Materials and methods

Test guideline
Qualifier:
according to
Guideline:
OECD Guideline 423 (Acute Oral toxicity - Acute Toxic Class Method)
Version / remarks:
17th December 2001
Deviations:
no
GLP compliance:
yes (incl. certificate)
Test type:
acute toxic class method
Limit test:
yes

Test material

Reference
Name:
Unnamed
Type:
Constituent
Test material form:
liquid

Test animals

Species:
rat
Strain:
Wistar
Sex:
female
Details on test animals and environmental conditions:
TEST ANIMALS
- Source: Dobrá Voda, Slovak Republic
- Females nulliparous and non-pregnant: yes
- Age at study initiation: 8-12 weeks
- Weight at study initiation:
- Fasting period before study: food but not water were withheld over-night
- Housing: plastic cages suspended on stainless steel racks, up to 3 animals per cage in a room equipped with central air-conditioning
- Diet: laboratory food ssniff (Spezialdiäten GmbH, Germany) at recommended doses
- Water: tap water for human consumption, ad libitum
- Acclimation period: 5 days prior to the start of treatment

ENVIRONMENTAL CONDITIONS
- Temperature (°C): 22.8 ± 0.5° C
- Humidity (%): 54.0 ± 2.0 %
- Air changes (per hr): not stated
- Photoperiod: 12-hour light /12-hour dark cycle

IN-LIFE DATES: From 30 January 2018 To: 14 February 2018

Administration / exposure

Route of administration:
oral: gavage
Vehicle:
olive oil
Details on oral exposure:
VEHICLE
- Concentration in vehicle: /
- Amount of vehicle (if gavage): /
- Justification for choice of vehicle: Olive oil is a standard vehicle according to OECD TG 423
- Lot/batch no. (if required): L63417

MAXIMUM DOSE VOLUME APPLIED: /

CLASS METHOD (if applicable)
- Rationale for the selection of the starting dose: available information (from a similar substance) indicated that the test item is likely to be non-toxic with regard to acute
toxicity.
Doses:
2000 mg/kg bw
No. of animals per sex per dose:
2x3 females
Control animals:
no
Details on study design:
- Duration of observation period following administration: 14 days
- Frequency of observations and weighing: immediately after administration of the test item and 0.5, 1, 2, and 4 hours later, and daily for the next 14 days
- Necropsy of survivors performed: yes
- Other examinations performed: individual weights of animals were measured immediately prior to test item administration and weekly thereafter.

Results and discussion

Effect levelsopen allclose all
Key result
Sex:
female
Dose descriptor:
LD50
Effect level:
> 2 000 mg/kg bw
Based on:
test mat.
Sex:
female
Dose descriptor:
LD0
Effect level:
>= 2 000 mg/kg bw
Based on:
test mat.
Mortality:
All (6/6 females) animals survived.
Clinical signs:
none
Body weight:
The body weight of animals increased between week 1 and week 2, except 2 animals (stagnation of body weight in one female and decrease of body weight in another female)
Gross pathology:
No macroscopic findings were observed.

Applicant's summary and conclusion

Interpretation of results:
GHS criteria not met
Conclusions:
The LD50 of triisononylamine is greater than 2000 mg/kg body weight after single oral administration to Wistar rats.
Executive summary:

The test item Triisononylamine was administered to 6 females Wistar rats at a limit dose of 2000 mg/kg (OECD 423, GLP).
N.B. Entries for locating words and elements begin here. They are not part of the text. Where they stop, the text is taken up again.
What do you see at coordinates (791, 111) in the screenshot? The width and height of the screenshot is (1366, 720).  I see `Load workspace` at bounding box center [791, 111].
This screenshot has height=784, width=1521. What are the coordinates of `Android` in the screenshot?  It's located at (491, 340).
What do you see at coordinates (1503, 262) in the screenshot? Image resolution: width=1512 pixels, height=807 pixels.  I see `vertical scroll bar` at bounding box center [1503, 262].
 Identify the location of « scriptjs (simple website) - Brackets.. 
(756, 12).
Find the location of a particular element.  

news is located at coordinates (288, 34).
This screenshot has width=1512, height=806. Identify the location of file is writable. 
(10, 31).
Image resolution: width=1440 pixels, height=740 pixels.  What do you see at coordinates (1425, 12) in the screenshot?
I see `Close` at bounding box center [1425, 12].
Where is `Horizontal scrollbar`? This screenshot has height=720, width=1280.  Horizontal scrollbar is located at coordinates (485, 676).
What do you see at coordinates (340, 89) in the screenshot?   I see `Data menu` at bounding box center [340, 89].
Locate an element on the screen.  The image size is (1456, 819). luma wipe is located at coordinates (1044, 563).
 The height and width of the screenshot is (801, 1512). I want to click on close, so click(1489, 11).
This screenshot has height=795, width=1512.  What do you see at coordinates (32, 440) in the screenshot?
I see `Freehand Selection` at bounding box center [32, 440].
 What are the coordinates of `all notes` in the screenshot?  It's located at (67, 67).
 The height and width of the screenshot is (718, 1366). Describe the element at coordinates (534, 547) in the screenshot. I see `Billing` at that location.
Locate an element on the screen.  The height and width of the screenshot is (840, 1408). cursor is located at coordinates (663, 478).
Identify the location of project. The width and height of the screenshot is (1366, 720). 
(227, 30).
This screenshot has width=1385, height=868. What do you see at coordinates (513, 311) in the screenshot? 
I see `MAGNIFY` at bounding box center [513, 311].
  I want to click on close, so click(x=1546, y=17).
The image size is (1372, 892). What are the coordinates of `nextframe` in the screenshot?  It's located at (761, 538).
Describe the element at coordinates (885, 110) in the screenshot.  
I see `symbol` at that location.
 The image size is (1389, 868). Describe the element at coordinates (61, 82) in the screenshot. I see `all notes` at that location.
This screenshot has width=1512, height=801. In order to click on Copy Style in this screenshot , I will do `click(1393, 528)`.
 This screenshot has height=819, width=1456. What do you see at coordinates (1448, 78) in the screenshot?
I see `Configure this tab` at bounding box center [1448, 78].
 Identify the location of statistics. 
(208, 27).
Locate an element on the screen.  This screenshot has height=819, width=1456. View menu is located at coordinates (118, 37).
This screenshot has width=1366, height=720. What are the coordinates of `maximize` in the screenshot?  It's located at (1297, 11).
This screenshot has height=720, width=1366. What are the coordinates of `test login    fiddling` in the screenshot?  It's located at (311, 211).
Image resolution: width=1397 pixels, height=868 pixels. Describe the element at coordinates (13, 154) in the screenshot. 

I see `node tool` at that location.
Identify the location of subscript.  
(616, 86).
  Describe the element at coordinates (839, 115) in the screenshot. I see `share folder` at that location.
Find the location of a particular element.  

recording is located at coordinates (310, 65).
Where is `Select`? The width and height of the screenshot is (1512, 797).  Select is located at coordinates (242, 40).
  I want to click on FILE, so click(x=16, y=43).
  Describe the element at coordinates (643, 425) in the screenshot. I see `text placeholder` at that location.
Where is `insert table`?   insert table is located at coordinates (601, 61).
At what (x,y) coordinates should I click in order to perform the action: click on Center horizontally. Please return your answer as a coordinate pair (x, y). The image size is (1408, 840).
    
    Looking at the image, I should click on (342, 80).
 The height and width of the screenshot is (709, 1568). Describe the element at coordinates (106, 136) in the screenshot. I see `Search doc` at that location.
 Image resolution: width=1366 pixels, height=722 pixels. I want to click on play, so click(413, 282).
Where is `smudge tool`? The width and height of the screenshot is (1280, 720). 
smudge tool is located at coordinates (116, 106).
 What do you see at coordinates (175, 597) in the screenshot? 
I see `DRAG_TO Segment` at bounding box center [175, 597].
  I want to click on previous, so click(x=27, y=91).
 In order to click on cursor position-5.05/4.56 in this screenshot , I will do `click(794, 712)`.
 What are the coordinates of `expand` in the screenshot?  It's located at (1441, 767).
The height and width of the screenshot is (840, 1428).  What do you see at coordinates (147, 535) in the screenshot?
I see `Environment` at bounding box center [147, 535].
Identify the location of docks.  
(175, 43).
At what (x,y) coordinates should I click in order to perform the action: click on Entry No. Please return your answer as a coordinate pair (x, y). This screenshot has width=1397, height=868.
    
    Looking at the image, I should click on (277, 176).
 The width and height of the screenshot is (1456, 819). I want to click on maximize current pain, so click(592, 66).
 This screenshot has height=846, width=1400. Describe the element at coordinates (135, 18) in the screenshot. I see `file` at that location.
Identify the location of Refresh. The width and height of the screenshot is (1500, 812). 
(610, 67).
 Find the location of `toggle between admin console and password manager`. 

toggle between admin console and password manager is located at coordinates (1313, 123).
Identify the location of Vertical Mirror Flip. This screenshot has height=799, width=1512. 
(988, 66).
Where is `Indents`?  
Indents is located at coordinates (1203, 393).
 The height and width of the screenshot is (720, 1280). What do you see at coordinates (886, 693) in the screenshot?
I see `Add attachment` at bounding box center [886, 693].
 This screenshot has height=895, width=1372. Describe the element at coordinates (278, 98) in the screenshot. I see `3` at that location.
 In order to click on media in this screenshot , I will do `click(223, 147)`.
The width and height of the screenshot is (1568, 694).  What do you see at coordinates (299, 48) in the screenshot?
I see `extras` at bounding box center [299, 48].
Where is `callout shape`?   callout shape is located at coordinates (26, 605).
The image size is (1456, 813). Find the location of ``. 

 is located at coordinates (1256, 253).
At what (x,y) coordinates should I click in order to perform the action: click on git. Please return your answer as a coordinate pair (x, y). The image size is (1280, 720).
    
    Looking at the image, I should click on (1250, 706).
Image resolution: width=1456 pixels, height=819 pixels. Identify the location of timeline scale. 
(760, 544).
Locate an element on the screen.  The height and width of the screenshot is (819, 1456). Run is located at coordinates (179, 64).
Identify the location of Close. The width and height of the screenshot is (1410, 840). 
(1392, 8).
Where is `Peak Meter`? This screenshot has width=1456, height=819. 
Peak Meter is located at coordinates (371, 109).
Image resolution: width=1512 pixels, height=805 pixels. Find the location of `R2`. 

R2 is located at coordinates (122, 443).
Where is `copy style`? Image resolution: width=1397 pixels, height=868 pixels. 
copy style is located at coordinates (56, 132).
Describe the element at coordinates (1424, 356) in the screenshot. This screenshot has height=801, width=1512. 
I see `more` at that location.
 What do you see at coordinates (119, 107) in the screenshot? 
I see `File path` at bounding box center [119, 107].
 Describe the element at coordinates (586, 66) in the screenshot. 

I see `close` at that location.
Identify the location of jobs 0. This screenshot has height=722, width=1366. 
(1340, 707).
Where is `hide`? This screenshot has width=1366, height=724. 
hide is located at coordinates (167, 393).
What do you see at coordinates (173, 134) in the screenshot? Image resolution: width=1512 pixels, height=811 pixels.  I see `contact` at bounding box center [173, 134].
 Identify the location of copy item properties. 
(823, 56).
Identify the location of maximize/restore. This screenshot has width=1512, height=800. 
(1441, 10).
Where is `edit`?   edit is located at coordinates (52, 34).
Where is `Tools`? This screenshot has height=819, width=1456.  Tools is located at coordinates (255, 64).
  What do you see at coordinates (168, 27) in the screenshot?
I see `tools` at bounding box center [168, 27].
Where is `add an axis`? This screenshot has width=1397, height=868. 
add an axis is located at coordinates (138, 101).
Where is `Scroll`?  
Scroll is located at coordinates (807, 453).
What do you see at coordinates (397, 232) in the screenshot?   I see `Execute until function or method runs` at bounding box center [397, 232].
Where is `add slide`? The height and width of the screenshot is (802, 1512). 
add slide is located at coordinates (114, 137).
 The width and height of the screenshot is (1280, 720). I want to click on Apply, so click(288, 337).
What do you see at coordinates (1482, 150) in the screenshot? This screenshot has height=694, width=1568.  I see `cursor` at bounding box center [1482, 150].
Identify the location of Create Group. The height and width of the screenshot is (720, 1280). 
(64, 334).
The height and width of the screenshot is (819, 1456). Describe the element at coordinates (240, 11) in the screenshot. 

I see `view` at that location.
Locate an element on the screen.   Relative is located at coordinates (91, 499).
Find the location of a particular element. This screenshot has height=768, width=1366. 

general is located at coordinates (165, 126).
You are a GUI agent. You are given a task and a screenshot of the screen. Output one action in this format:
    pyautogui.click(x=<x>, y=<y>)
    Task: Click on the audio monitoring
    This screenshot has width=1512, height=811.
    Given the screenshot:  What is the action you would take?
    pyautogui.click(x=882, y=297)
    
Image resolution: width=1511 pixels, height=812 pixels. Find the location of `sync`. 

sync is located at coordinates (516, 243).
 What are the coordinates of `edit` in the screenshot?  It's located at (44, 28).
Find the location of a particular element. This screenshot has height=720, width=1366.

The limit dose did not cause death or evident signs of toxicity. During the follow up period, no other signs of intoxication, change of health, nor any other adverse reactions were displayed. The body weight of animals increased between week 1 and week, 2 except 2 animals.

The macroscopical examination of the animals at the end of the study did not reveal treatment-related changes.

The LD50 of triisononylamine is greater than 2000 mg/kg body weight after single oral administration to Wistar rats.